Am 22. Februar 2019 nahm ich gespannt an der Bekanntgabe der Künstlerischen Leitung für die nächste documenta in Kassel teil.
Es lagen bereits verschiedene Gerüchte in der Luft und ich fragte mich, ob die Findungskommission eine kreative Antwort auf die lange Geschichte der individuellen Leiter*innen von documenta Ausstellungen haben würde. Die Antwort dauerte ein wenig, da der Spannungsbogen an diesem Tag etwas gedehnt wurde. Und da waren sie: ruangrupa, ein Künstler*innenkollektiv von neun oder mehr Personen (über die genaue Zahl war sich niemand sicher) aus Jakarta, Indonesien. „Bravo, gut gemacht“, dachte ich. Mir war ruangrupa bekannt und ich wusste, dass sie Sonsbeek’16 kuratiert haben, auch wenn ich die Ausstellung leider nicht besuchen konnte, und ich natürlich wusste, dass sie mit ruruRadio Teil des Radioprogramms Every Time A Ear di Soun der documenta 14 waren, aber ich hatte ruangrupa bis dahin noch nicht persönlich kennengelernt. Ich bin froh, dass sich das bald änderte. An einem Tag im August 2019, es war Mittag und ich war gerade auf dem Weg etwas zu essen, erhielt ich eine WhatsApp-Nachricht von Ajeng, die mich fragte, ob ich nach Indonesien kommen möchte, um an dem ersten Assembly der documenta fifteen teilzunehmen – das bereits in zwei Wochen stattfinden sollte.

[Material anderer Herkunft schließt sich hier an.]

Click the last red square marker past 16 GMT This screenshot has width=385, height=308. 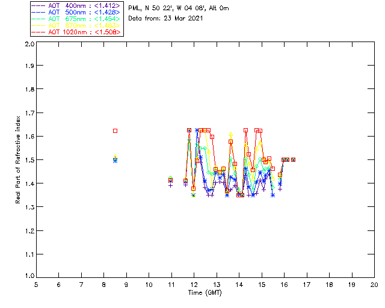pyautogui.click(x=293, y=159)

„Wow, ja, natürlich, ich packe die Tasche“ waren nicht exakt die Worte meiner Antwort, aber es fühlte sich so an. Schon bald war ich auf dem Weg nach Jakarta, um ruangrupa zu besuchen und mich mit den anderen zukünftigen Teammitgliedern aus der ganzen Welt zu treffen. Dieses erste Zusammenkommen war sehr smart geplant, und wie ich bald lernte, entsprach es der typischen Arbeitsweise von ruangrupa: Wir übernachteten auf dem Campingplatz Tanakita im beeindruckenden Regenwald, ganz in der Nähe von Sukabumi. Jeden Tag saßen wir von morgens bis abends zusammen, wir diskutierten, wir brainstormten, wir lernten voneinander und wir aßen gemeinsam. Die Wahl dieser Umgebung half uns, unsere Egos beiseite zu legen und teamorientiert und konzentriert zu arbeiten. Wir haben vorsichtig ausgelotet, wie die documenta fifteen aussehen könnte. Es war ein wunderbarer Beginn. Die Enterprise war gestartet.